In my Reflections article six weeks ago, I shared about flood preparations that were taking place in our little village in Germany. I compared what was being done to the work we need to do to prepare our hearts and lives for difficult times. At that time I assumed, as many did, that the spring thaw in Minot had passed and that the worst was over for 2011. I ended the article with the following statement: I pray that the rivers of our hearts have been dug deep and wide through the study of God's word, prayer and a deepening relationship with him. Then, when the torrents come, we will not be overwhelmed.
Unfortunately, the water did come in torrents sooner than anyone realized. Since I had been visiting family and friends in Moor- head and Minot I was already in the area. When I heard of the imminent flooding, some of our things that had been in storage were moved. The sirens blew as I headed to the airport.

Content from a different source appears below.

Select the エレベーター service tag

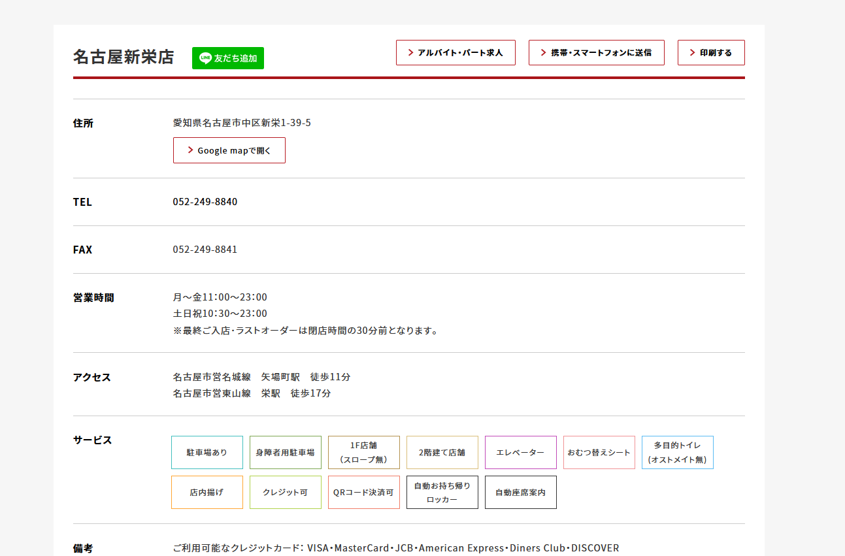(x=521, y=453)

Now what? With an event like this, a frequently asked question is, "Why?" I won't pretend to comprehend all of God's answer for each individual since he sees the big picture and has greater knowledge and purposes than I do. However, I do believe that the attitude with which we approach the question and the focus of our future attention makes a big difference in how we learn from and process the event. I believe that we need to ask why we've lost so many assets with a humble, teachable spirit rather than a hostile, angry one.
Let's consider our physical assets. Since they are not eternal, events like this can help keep life priorities in perspective. While we lost furniture, appliances and houses, no lives were lost. We can hold our loved ones closer in thankfulness.

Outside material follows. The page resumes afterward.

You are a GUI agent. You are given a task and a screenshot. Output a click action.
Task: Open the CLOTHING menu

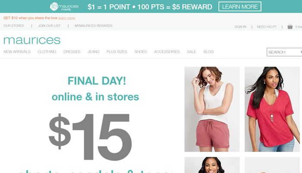click(47, 52)
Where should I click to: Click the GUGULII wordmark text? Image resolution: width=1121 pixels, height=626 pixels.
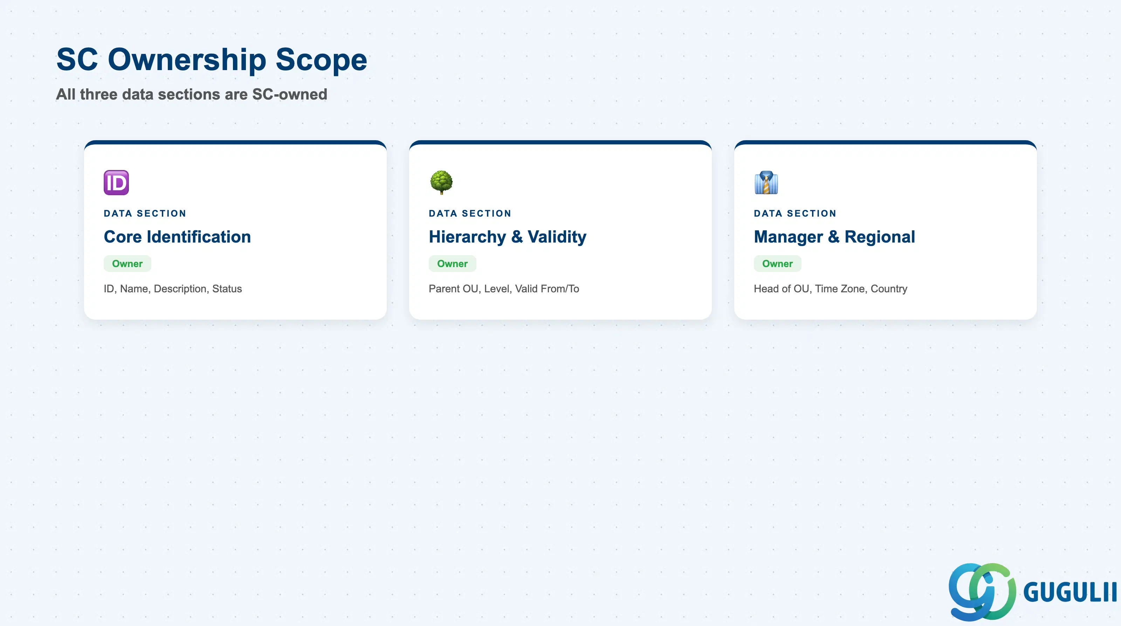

Also, our emotional assets have been severely drained but when we approach this tragedy with a spirit focused on God, we are promised that we will find rest. "Take my yoke upon you and learn from me, for I am gentle and humble in heart, and you will find rest for your souls" Matthew 11:29. We must turn to God to find the rest he promises rather than turning away from him or shaking our fists at him. Our emotional assets, while important, are also not eternal.
Finally, our spiritual assets cannot be washed away from us. "Who shall separate us from the love of Christ? Shall trouble or hardship or persecution or famine or nakedness or danger or sword? No, in all these things we are more than conquerors through him who loved us. For I am convinced that neither death nor life, neither angels nor demons, neither the present nor the future, nor any powers, neither height nor depth, nor anything else in all creation, will be able to separate us from the love of God that is in Christ Jesus our Lord" Romans 8: 35, 37-39. Our eternally valuable spiritual assets can grow during this time if we seek God.

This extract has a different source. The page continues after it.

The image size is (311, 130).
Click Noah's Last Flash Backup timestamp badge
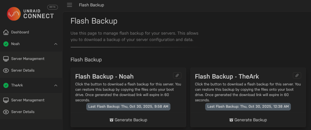128,107
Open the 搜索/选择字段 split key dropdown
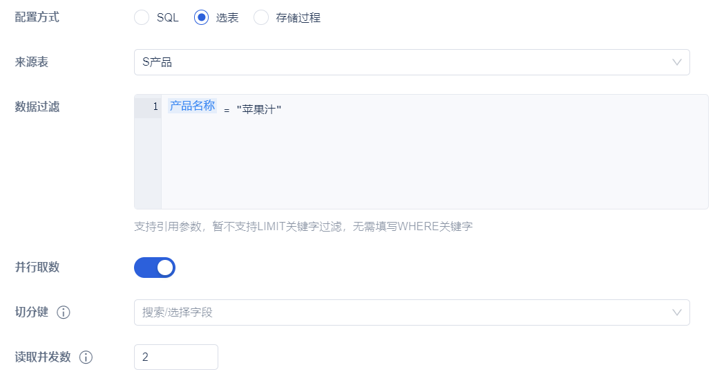The width and height of the screenshot is (724, 374). click(x=412, y=312)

What if you weren't flooded? What if you only experienced a little inconvenience due to busy roads and short water supplies? Be thankful! But remember that the gift you've received comes with a lot of responsibility. "From anyone who has been given much, much will be demanded; and from the one who has been entrusted with much, much more will be asked" Luke 12:48. I've heard of many generous people in the Minot area who have gone out of their way to help others. That is what God calls us to do. Continue to look for ways to help those in need.
Tears may fall in torrents as we sift through our physical and emotional ruins. However, let's keep our questions humbly focused on God who is the only one who gives us hope. Our spiritual assets are not only intact but can grow stronger.
Helen McCormack writes the Reflections column every six weeks. She and her husband, David, are serving with Wycliffe Bible Translators in Germany.